Gaskell Does Austen — With a Twist
Facially, the story is your basic Austen setup with the sole difference apparent at first sight that the narrator is a male observer of the events (which incidentally is unusual for Gaskell, too) and there is no HEA — the ending is open.
However, this wouldn’t be Gaskell if she were content with just copying another author’s formula and giving it a little spin. Here, that spin is women’s education: Anybody who has read North and South and My Lady Ludlow knows that Gaskell was a proponent of general education, including and in particular the education of those left by the wayside; the urban and rural poor and women of all classes. Compared to these two books, as well as other Gaskell stories addressing the social ills of her time (e.g. Ruth — ostracization of single motherhood and Mary Barton — social and judicial prejudice against the working poor), Cousin Phillis at first blush comes across as somewhat more of a cautionary tale, and might be taken to suggest that there can be too much of a good thing:
The heroine is exceptionally well-educated for her time, which, in 19th century rural England, was apt to work against her prospects in marriage: No matter how beautiful the young lady is (and Phillis is, plenty) and no matter how much her future husband would have prospered financially from the union (and he would), most men — including educated men like the novella’s narrator, who is an engineer — would have expected their wives to look up to them, not be their superior. Thus, Phillis is vulnerable to the attentions of a charming colleague of the narrator’s, who easily matches her in education and knowledge and seems to thoroughly welcome their exchange … until, that is, he accepts a new position in Canada (ostensibly on a two-year contract, but notwithstanding his violent protestations of his love for Phillis upon his departure, he marries a French Canadian lady within months of his arrival there).

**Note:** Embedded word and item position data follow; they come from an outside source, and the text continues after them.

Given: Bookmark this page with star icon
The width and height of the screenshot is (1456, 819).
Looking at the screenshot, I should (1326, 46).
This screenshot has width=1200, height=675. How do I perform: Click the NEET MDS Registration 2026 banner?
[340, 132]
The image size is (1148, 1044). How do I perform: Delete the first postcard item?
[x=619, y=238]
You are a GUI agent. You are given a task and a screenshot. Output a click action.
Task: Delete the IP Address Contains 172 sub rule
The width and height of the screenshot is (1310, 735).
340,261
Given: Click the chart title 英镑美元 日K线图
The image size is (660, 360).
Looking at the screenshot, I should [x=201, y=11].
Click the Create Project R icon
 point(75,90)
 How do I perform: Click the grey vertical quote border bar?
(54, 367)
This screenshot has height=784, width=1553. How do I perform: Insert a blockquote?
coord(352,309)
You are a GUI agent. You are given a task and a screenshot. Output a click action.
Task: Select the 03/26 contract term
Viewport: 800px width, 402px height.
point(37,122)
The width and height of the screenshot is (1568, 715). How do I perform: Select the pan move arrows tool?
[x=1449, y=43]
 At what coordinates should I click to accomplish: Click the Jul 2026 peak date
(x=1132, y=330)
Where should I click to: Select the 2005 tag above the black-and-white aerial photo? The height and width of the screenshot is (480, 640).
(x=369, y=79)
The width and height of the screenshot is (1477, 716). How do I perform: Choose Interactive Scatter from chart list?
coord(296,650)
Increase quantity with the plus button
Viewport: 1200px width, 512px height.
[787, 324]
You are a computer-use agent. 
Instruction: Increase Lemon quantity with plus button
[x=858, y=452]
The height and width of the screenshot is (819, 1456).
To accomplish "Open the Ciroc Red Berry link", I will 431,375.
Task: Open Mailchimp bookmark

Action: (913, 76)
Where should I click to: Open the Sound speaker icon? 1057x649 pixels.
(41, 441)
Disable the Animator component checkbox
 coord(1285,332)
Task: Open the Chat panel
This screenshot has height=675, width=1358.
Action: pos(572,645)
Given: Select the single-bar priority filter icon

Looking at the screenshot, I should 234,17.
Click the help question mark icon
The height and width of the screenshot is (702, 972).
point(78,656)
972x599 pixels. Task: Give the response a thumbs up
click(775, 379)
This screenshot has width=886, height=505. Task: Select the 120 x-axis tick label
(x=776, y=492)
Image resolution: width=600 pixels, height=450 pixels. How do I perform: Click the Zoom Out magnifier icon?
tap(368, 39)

The novella reads very much like a straight, nonjudgmental rendition of a tale of first love disappointed and innocence lost; this and the fact that it ends with Phillis’s marital prospects unresolved and her by no means an old maid (the plot covers roughly the span of a year, and Phillis is barely out of adolescence when it begins) might suggest that this was all that Gaskell wanted to say (“sad but true, well-educated women don’t have an easy time finding a husband”). But there is no criticism of Phillis’s father for “burdening” her with a “too much” of education; indeed, the young narrator is gently scolded by his own father for shying away from Phillis himself on those grounds, and throughout, her education is shown as a perhaps unusual but decidedly admirable thing. So what remains is the impression of a delicately-woven tale … which ultimately might perhaps have resolved a bit more than it actually does, but that, apparently, simply was not Elizabeth Gaskell’s intention.
With this read, I finally get to check off the letter “G” in the Women Writers bingo.